#### Supplied data
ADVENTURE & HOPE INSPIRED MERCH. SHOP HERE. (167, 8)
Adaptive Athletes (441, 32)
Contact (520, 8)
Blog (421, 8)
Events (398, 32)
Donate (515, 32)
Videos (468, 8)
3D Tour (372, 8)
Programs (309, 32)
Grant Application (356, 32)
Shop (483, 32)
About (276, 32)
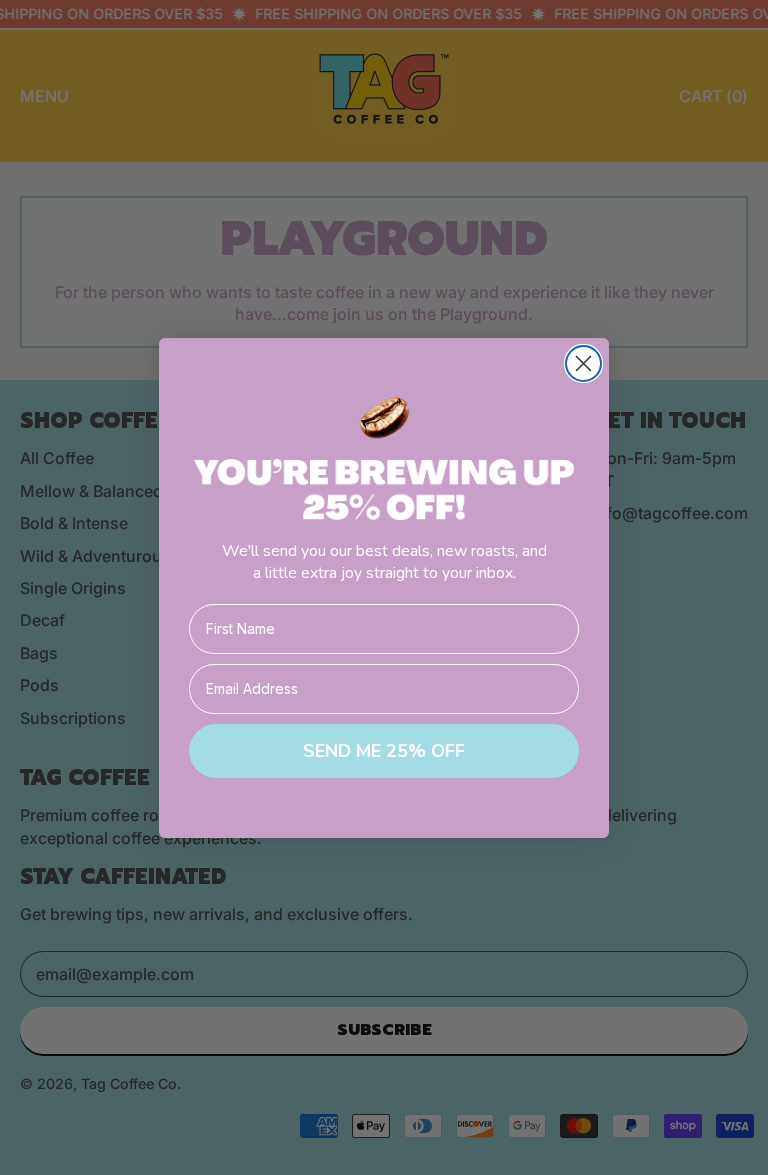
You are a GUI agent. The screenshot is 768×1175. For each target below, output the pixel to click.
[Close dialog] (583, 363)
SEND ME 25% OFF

==

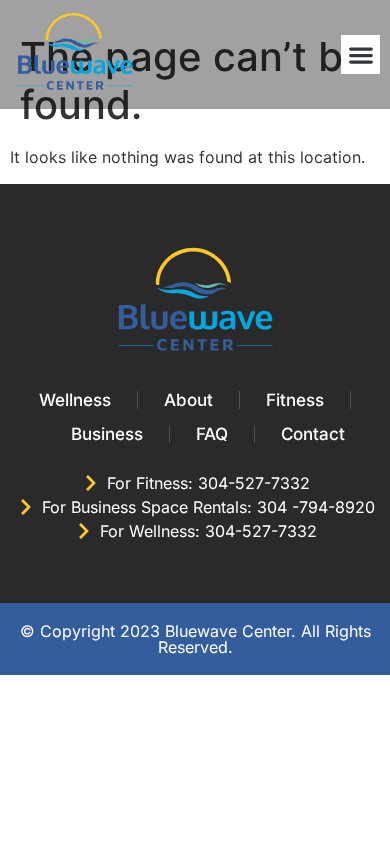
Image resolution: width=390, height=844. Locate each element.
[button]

#### What to do
Copy only the lines above from the one containing "Blog (421, 8)" through the one containing "SEND ME 25% OFF", both included. Leave out the pictures.

#### Result of this exercise
Blog (421, 8)
Events (398, 32)
Donate (515, 32)
Videos (468, 8)
3D Tour (372, 8)
Programs (309, 32)
Grant Application (356, 32)
Shop (483, 32)
About (276, 32)
You are a GUI agent. The screenshot is 768×1175. For each target below, output the pixel to click.
[Close dialog] (583, 363)
SEND ME 25% OFF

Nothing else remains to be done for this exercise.